|
Secured Homeowner Loans - Secures An Opportunity To Finance Needs
Inexpensively
By: Steve C Clark
The interest of lenders in secured homeowner loans is justified. No other loan
covers lenders from as much risk involved in the lending process as a secured
homeowner loan. But, what explains the surge of interest of borrowers towards
secured homeowner loans. Don’t they fear that their home can be repossessed in
the process? The only logical justification is that borrowers have shelved their
fears for the several benefits that secured loans can produce.
The benefits on the use of secured homeowner loan are the result of the reduced
risk. When lenders find lesser risk involved in a particular loan deal, they are
more open towards increasing convenience of borrowers. With lower rates of
interest and faster approval, the loan providers will wear there preference for
secured loan borrowers on their sleeves.
Secured homeowner loans are strictly designed for the people who have their own
homes. The borrower must have a clear title to his home. Though the home may not
be physically possessed in the loan transaction, loan providers will demand the
property papers. These property papers will be kept by the lenders in their
possession till the loan has been paid off. As soon as the secured homeowner
loan is paid off, borrowers can claim their property papers.
Not having to move house in the process of taking loan forms one of the most
important benefits of secured homeowner loans. Since, lenders specialise in
finance, they find it difficult to manage homes. Thus, they use the equity
inherent in home instead of the home itself. Consequently, borrowers can
continue staying in their home even when it is pledged towards the secured
homeowner loans.
Equity is the value of the house in the outside market. Thus, a plush house
located in a posh locality will be termed as with high equity, since it can
fetch a higher resale value. However, the intention is not to sell the home.

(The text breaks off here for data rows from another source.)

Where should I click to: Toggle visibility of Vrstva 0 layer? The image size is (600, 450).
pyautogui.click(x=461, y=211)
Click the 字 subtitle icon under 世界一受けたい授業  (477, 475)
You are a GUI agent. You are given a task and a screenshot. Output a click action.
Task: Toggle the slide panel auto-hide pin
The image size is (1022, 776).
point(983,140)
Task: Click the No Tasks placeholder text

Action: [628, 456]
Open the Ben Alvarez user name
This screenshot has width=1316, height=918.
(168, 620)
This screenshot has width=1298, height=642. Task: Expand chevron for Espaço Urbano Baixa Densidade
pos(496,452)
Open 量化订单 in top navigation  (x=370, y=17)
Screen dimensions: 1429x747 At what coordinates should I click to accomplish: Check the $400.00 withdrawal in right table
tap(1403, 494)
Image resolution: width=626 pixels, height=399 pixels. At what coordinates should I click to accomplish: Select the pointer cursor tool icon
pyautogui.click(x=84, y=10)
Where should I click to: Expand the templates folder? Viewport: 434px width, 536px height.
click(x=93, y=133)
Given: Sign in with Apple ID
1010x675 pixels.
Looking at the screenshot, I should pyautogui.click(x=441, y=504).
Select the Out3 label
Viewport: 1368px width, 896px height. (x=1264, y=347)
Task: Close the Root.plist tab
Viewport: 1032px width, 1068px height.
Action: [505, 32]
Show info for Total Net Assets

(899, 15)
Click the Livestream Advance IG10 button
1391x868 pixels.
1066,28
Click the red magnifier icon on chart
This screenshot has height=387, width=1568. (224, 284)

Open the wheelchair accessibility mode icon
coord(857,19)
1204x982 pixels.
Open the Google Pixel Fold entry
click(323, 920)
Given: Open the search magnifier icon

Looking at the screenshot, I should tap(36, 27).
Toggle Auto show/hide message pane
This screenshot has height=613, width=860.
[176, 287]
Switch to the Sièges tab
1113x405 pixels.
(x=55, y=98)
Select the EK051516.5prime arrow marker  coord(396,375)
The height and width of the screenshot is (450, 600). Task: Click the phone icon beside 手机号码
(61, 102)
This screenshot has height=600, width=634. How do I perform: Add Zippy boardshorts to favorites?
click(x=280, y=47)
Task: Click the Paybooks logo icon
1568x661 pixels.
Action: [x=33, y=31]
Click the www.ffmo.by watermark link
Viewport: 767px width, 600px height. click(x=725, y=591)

The
only idea behind this is to find the value of loan that the borrower qualifies
for as secured homeowner loan. The calculation of equity is incomplete without
deduction of the mortgages already present on home. The equity that is remaining
after deducting earlier mortgages will be considered for conversion into secured
homeowner loans. Generally lenders agree to offer 80% of the free equity
available in home. The remaining 20% will cushion borrowers against any risk
from over valuation or sudden drop in value of home. Proper search of loan
providers can lead borrowers to lenders who offer as much as 100 or 125% of the
equity. It is largely dependant on the lending policy of the lender and the
borrowers’ personal credit.
Personal credit of the borrower may hold some importance in the decision for the
amount of secured homeowner loan. Overall, personal credit history of borrowers
is not as much important as in unsecured loans. With the borrower’s home in his
possession, the lender has little fears of his amount sinking. Since the process
of repossession can be both traumatic and uneconomical for lenders as well as
borrowers, lenders will try to select applicants who have certain credibility;
rather than the candidates who have been termed as intentional defaulters. Thus,
borrowers who have a larger number of CCJs or have been adjudged bankrupt
because of an improper management of finances will not find a place in the
selected applicants. Preparation of credit score ensures that only the latter
group of defaulters are ousted and not the ones who have had a few instances of
defaults.
The credit score is also beneficial in deciding the interest rates that a
borrower is eligible for. Interest rates are depicted as a range. The range
includes borrowers of diverse credit scores. Borrowers with good credit score
(above 600) are offered the lowest interest rate. The borrowers with bad credit
get a lower credit score, i.e. below 500. Thus, borrowers with bad credit
history have to pay a slightly higher rate of interest.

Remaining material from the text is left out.